12 November 2008

Works For Me: Juice Jelly

I love to cook and make things. It can be a sickness sometimes. I've always wanted to try making jelly, but to be honest, it was more than a little terrifying.

Really, I had absolutely no desire to boil, mash, repeat, push pulp through a sieve, you get the picture. It just seemed like so much work! Yet, in my heart I longed for a solution. Grocery store jelly is good, but I've never been exactly impressed with the idea of feeding my kids a ton of high fructose corn syrup, etc. Despite the commercials trying to convince us otherwise, that stuff ain't natural.

Don't believe me? Come hang out with my kids after they've had a good dose or too. **Not recommended for the faint of heart. Don't say I didn't warn you!**

Then I stumbled across this post by Mary over at Owlhaven. I was intrigued (and slighty jealous of the old fashioned juicer). Jelly from juice. Who knew?

I couldn't find pectin packets in her measurement, but I did find a recipe with my pectin measure in my faithful Better Homes and Gardens Cookbook! I was still nervous, but I decided it was now or never.

The jelly was delicious! It turned out wonderfully and was incredibly easy to make, just like Mary promised. I've made more batches since and given jars away to friends. The jelly also made a great hostess gift tucked in beside a batch of homemade applesauce for a Halloween party we attended. I really like Old Orchard juice. I've used it with great success, and the juice combinations they offer are so fun! My latest batch was Blueberry Pomgranite. Mmmm!

Can you guess what my frugal holiday gifts are? =) Here's the recipe. It can be doubled with good results, but do not attempt to triple it unless your going for the syrup effect.

Homemade Juice Jelly

4 cups 100% juice

1/4 cup lemon juice

1.75 ounce box pectin

4 1/2 cups sugar

To prep: Wash jars, lids, and rings well. If you are using old jars, be sure your rings are free of rust and your lids are to new to ensure proper sealing. Fill your canning pot with water leaving space for the jars (your water will rise when you add them). Don't worry, you don't need a fancy pot. I just use a deep stainless steel pot with a lid I bought at Kmart. It works perfectly! Add a slosh of vinegar. It saves your jars and your pan from water spots and mineral build up. Lay out a towel at your work station to hold your clean jars and to use as a landing pad for the hot jars once they are processed. Dip your lids, rings, and jars in the hot water to sterilize them. Be sure you have all of your materials ready. It's best to have your sugar pre-measured, as you won't really have time once it gets going.

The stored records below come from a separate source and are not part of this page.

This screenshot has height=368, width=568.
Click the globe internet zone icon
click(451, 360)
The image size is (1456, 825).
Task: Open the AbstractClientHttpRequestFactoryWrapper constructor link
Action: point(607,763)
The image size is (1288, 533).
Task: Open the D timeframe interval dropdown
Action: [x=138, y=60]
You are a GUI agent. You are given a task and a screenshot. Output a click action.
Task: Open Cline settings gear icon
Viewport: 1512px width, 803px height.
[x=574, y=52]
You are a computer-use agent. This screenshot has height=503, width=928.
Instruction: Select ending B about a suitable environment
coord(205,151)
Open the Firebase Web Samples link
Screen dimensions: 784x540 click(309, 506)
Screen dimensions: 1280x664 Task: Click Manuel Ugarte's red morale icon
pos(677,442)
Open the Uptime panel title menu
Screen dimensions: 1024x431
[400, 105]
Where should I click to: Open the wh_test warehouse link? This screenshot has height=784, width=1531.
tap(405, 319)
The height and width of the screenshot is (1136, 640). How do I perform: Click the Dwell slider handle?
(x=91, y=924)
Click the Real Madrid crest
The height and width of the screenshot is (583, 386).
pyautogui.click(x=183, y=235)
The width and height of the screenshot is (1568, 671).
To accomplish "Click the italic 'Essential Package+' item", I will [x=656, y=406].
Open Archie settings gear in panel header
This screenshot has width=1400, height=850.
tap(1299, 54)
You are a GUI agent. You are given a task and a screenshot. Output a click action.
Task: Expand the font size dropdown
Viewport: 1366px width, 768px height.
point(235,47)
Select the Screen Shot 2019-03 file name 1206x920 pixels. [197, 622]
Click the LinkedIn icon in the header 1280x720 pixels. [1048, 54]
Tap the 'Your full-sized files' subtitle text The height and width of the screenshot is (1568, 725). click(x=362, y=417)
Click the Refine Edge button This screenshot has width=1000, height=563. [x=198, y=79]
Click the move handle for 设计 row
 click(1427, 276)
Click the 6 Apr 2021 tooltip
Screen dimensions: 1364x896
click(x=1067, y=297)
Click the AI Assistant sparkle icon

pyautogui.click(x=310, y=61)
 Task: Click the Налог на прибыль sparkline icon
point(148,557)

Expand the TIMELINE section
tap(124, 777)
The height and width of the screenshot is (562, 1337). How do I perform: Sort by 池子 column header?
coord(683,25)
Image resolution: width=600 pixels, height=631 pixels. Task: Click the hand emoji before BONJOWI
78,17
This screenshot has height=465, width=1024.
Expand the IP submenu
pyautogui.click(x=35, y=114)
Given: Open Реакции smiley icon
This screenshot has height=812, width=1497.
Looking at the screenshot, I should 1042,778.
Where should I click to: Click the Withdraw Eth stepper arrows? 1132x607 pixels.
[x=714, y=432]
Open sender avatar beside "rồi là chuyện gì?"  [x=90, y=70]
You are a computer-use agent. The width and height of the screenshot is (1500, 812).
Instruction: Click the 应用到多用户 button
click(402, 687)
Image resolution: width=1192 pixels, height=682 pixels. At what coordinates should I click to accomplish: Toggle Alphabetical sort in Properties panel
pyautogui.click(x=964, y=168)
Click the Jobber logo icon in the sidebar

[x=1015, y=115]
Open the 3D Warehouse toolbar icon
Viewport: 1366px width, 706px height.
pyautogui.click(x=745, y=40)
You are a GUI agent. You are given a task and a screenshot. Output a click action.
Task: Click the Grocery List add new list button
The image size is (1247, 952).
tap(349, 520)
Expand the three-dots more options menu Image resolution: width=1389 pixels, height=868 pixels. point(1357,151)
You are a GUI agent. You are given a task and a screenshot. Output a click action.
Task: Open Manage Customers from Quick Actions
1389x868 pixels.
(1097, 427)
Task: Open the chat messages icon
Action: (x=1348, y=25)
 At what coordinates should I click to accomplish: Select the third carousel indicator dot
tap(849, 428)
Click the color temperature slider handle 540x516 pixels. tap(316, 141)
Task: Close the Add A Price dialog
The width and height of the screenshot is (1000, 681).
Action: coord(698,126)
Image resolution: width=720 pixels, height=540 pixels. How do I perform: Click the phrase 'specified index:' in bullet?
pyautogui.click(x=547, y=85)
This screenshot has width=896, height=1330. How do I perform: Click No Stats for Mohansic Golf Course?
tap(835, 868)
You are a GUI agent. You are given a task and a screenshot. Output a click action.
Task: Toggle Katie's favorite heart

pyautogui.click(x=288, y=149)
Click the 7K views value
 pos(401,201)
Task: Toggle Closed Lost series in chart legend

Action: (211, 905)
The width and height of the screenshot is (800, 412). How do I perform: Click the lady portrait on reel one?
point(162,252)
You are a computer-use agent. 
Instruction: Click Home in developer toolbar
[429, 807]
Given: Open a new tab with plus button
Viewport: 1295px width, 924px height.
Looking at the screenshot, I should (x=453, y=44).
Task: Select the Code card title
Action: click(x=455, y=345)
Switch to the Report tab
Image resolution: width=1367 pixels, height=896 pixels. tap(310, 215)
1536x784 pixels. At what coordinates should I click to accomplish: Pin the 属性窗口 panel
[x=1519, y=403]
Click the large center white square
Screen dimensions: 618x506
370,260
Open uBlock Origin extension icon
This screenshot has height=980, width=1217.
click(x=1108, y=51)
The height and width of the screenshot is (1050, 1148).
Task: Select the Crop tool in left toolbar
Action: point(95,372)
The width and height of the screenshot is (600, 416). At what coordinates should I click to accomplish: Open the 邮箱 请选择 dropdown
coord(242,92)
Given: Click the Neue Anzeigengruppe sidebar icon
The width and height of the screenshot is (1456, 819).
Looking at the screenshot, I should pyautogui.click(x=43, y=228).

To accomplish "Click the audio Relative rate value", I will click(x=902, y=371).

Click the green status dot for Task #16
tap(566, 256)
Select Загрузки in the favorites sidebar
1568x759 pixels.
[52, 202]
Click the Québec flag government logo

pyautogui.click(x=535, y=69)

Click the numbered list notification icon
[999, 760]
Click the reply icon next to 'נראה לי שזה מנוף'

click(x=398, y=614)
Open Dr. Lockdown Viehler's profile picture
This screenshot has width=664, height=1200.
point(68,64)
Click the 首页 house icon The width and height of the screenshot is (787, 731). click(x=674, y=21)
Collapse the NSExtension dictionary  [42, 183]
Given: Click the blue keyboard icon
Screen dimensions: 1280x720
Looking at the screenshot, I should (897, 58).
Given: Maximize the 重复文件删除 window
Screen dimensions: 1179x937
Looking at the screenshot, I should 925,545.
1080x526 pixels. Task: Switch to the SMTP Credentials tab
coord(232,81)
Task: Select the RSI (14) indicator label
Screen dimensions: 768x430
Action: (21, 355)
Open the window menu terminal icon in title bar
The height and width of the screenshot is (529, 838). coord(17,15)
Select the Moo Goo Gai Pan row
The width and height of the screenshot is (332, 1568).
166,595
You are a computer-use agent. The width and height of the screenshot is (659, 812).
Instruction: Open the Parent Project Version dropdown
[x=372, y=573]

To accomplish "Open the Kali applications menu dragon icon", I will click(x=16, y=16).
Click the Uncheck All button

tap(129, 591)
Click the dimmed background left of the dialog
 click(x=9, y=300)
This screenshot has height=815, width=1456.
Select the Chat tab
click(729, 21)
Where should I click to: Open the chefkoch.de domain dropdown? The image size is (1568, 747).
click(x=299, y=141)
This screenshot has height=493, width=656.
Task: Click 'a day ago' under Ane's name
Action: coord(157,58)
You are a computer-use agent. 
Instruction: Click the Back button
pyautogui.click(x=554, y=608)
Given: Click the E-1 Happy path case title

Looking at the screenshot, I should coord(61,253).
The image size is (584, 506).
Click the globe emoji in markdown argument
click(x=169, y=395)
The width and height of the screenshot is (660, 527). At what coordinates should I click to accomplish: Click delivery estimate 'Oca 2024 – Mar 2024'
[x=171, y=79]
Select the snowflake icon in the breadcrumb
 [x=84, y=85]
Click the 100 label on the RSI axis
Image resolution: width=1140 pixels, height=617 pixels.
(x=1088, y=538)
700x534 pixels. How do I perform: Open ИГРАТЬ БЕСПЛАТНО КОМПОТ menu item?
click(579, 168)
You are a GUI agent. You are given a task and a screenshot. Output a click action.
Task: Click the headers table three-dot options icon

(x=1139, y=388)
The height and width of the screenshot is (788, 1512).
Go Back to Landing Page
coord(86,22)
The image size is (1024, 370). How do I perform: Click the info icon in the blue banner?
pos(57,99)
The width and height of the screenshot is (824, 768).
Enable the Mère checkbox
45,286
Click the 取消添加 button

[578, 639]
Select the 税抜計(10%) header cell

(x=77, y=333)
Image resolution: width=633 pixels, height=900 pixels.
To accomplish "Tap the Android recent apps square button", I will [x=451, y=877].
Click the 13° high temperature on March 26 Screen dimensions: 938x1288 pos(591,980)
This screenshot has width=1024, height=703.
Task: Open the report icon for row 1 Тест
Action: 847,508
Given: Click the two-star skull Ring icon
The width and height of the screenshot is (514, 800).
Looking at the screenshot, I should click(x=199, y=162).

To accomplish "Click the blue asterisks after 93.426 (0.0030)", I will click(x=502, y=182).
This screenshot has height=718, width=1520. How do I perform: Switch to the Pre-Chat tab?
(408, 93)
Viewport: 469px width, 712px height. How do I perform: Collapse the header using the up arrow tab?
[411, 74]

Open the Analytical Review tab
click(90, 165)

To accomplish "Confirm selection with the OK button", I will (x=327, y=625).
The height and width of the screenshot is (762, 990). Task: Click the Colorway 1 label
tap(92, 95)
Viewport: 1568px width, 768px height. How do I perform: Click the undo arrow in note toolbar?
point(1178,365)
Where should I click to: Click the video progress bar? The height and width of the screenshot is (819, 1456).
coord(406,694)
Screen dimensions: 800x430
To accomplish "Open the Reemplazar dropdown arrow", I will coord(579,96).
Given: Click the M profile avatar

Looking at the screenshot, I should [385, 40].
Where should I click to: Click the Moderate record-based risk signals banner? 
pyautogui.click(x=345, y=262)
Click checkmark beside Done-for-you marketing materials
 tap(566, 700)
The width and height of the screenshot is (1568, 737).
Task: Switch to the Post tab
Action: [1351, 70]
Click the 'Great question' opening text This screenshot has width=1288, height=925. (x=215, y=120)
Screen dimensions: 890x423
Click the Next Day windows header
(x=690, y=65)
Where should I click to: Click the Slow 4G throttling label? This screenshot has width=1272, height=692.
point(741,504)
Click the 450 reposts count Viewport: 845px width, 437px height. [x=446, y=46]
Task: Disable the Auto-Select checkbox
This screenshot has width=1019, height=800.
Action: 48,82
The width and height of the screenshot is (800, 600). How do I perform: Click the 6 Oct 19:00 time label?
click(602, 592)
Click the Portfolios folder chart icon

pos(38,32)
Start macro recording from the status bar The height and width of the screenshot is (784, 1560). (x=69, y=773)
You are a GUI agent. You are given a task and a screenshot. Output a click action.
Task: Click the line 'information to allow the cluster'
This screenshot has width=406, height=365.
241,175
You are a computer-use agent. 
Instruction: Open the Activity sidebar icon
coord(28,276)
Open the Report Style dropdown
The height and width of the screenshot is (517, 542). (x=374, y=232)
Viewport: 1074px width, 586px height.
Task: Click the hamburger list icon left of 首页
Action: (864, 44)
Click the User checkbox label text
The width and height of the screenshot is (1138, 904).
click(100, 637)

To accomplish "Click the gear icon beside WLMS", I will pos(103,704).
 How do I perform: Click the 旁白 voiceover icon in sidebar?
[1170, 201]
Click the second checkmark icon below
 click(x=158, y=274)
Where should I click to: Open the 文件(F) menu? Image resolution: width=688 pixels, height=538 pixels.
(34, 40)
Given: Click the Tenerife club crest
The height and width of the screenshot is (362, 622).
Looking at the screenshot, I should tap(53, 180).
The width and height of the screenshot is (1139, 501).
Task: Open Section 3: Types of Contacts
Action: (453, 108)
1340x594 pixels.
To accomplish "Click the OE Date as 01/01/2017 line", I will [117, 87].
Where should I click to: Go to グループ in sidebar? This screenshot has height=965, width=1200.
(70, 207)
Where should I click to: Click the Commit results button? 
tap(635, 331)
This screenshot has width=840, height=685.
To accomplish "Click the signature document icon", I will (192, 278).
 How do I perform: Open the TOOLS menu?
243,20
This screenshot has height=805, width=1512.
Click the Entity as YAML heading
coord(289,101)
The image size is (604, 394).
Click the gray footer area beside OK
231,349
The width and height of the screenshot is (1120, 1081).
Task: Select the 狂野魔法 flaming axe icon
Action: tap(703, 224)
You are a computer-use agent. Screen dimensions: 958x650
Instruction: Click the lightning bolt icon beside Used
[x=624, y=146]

Jelly time: Pour fruit juice and lemon juice in a deep kettle or dutch oven. Sprinkle with pectin. Let stand for about 2 minutes. Stir to dissolve. Bring to a full rolling boil over medium high heat, stirring frequently. Add sugar. Return to a full boil. Boil hard 1 minute stirring constantly. Remove from heat. Quickly skim off any foam that may have formed with a spoon. Ladel into your hot jars (5 half pint size, about 8 jelly jars, or a dozen mini jars plus a half pint). Be sure to leave about a 1/2 inch headspace from top. Wipe off any jelly that may have spilled on the rim. Put on lids and rings. Tighten well--this is when your towel will come in handy. Gently place your jars into your canning pot. Process for 12 minutes. Begin your timer once your water returns to a boil. Remove jars and let cool until set. As they cool, you may be lucky enough to hear nice pingeing sounds. If you're like me, they'll pinge when you leave the room. =)

Some hints: Your jelly may take up to 2 weeks to fully set. That's okay.

Resist the urge to retighten your lids. You'll run the risk of breaking the seal and ruining all your hard work.

If your lids don't seal well, you can reprocess your jelly within 24 hours, or move it to the fridge or freezer.

If you decide to try the jelly, let me know! I'd love to hear how it works our for you. My kids love it, and my youngest son will only eat "mommy's jelly" now. Talk about a compiment! And as I said before, the homemade jelly makes a wonderful frugal gift!
For more Work For Me posts visit Rocks In My Dryer.

1 comment:

Owlhaven said...

So glad this worked for you! Funny how so many people think canning is soooo hard, but it really isn't!